• _APPLY WHAT YOU READ_
A - List every disease area or condition in which the exosome radiolabeling passage says MSC-derived exosomes have shown therapeutic potential.
B - Resume the exosome radiolabeling passage after its last sentence.

• _DOCUMENT PASSAGE_
######
MSC-derived exosomes have shown therapeutic potential in the areas of cardiovascular, orthopaedic, ophthalmologic, immune, dermatologic diseases and radiation sickness. Efficient radioisotope-labelling of exosomes remains as a challenging process. A team led by researchers at the Singapore General Hospital demonstrate iodine-131 radiolabeled exosomes using both chloramine-T and Pierce Iodination methods, and characterized I-labelled exosomes via their CD73 enzymatic activities.
Two classic radio-iodination methods have been used to label exosomes due to several advantages: relatively long half-life of I-131 (half-life 8 days) and I-124 (half-life 4.2 days, 25.6% positron emission) could enable a desired tracking kinetics of exosomes in vitro and in vivo; radiolabeling of iodine to peptides and antibodies is a well-established chemistry; the unlabeled free iodine after radio-labelling can be easily removed to reach high radiochemical purity. By using chloramine-T, the radiolabeling yield of 131I-labeled-exosomes achieved ~30-40% with a radiochemical purity > 90% after running through PD10 column purification. Using Pierce Iodination, the radiolabeling yield drops to ~15-20%, radiochemical purity achieved >90% after the same purification process. The integrity of I-labeled-exosomes is important in the reproducibility and development of exosome clinical therapeutics. No radioactive iodine was labelled to exosome for characterization of their integrity. The results showed that chloramine T radiolabeling affected the structures of I-labeled-exosomes as the CD73 enzymatic activity of I-labeled exosomes was destroyed, the particle size became much larger and caused broader exosome size distribution. While with Pierce iodination the CD73 activity drops by 50 % when compared to that of the unlabeled exosomes, and the particles kept the same size.
######
• _MATERIAL PROVIDED_
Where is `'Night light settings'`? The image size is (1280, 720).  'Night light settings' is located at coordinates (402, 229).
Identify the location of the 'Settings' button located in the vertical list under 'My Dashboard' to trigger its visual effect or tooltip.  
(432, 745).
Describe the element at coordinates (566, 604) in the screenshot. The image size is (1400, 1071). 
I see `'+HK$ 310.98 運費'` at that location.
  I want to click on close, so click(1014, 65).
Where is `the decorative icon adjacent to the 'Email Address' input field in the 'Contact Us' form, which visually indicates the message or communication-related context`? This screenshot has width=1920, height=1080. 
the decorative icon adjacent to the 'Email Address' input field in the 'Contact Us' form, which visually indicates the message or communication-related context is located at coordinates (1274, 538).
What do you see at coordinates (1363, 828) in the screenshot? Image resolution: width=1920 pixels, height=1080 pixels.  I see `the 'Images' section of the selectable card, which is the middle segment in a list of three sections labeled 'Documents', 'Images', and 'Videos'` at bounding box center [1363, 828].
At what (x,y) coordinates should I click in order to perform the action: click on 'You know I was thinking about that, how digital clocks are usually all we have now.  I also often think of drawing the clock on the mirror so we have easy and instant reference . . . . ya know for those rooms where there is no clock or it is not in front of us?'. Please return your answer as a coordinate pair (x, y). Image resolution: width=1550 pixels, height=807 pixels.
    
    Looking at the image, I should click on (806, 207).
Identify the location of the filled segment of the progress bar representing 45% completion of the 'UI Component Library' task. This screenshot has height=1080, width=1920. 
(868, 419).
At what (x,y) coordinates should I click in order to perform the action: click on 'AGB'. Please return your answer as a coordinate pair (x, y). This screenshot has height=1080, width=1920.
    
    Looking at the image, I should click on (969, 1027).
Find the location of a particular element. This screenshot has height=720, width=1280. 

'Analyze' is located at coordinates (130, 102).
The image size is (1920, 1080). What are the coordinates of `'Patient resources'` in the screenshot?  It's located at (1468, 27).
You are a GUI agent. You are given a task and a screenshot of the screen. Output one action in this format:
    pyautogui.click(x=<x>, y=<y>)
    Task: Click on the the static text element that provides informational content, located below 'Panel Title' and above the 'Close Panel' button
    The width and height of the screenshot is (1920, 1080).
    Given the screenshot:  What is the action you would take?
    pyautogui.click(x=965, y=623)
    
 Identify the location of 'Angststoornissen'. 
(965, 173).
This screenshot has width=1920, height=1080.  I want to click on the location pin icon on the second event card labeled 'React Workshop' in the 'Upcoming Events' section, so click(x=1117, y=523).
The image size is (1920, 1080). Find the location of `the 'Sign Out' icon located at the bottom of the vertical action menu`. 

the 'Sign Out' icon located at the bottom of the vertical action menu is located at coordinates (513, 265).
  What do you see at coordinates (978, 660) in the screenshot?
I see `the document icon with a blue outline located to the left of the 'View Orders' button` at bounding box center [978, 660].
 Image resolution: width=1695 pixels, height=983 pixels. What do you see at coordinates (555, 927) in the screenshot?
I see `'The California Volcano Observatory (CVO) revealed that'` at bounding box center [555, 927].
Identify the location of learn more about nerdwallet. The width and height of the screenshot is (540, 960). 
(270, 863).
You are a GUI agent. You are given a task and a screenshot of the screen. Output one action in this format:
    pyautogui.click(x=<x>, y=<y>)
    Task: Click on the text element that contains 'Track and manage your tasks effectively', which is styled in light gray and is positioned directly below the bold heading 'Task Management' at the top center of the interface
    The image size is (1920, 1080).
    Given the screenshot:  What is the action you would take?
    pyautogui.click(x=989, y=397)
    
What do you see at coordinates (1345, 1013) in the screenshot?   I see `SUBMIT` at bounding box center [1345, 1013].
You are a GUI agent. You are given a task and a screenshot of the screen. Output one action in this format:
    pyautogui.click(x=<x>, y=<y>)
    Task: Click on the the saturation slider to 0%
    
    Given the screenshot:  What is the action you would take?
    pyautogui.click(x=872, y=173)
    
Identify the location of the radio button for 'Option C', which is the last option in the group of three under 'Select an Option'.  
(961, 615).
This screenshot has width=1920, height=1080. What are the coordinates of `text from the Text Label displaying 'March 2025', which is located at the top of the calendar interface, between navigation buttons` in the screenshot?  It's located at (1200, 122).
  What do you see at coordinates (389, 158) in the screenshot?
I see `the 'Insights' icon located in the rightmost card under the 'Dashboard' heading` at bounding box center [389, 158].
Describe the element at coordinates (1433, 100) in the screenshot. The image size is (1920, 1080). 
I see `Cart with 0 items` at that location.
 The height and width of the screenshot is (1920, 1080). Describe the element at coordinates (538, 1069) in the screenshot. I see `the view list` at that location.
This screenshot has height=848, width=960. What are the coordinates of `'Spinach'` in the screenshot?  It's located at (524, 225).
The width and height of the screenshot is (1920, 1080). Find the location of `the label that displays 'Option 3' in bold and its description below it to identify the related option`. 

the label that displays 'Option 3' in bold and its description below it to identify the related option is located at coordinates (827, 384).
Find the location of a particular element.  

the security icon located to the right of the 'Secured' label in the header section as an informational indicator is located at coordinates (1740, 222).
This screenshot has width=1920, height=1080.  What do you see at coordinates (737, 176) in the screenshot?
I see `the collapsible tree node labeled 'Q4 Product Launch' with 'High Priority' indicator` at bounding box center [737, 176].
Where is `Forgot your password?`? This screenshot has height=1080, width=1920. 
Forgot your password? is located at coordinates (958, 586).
######
• _ANSWERS BELOW_
A -
- Cardiovascular diseases
- Orthopaedic diseases
- Ophthalmologic diseases
- Immune diseases
- Dermatologic diseases
- Radiation sickness

B -
Using chloramine T method showed that the CD73 enzymatic activity of I-labelled exosomes was destroyed, suggesting the labeling process damaged the structure of exosomes. By comparison, using Pierce Iodination method preserved the CD73 enzymatic activity, indicating that exosomes can be radiolabeled using Pierce Iodination for in vitro and in vivo tracking and pharmacokinetic studies.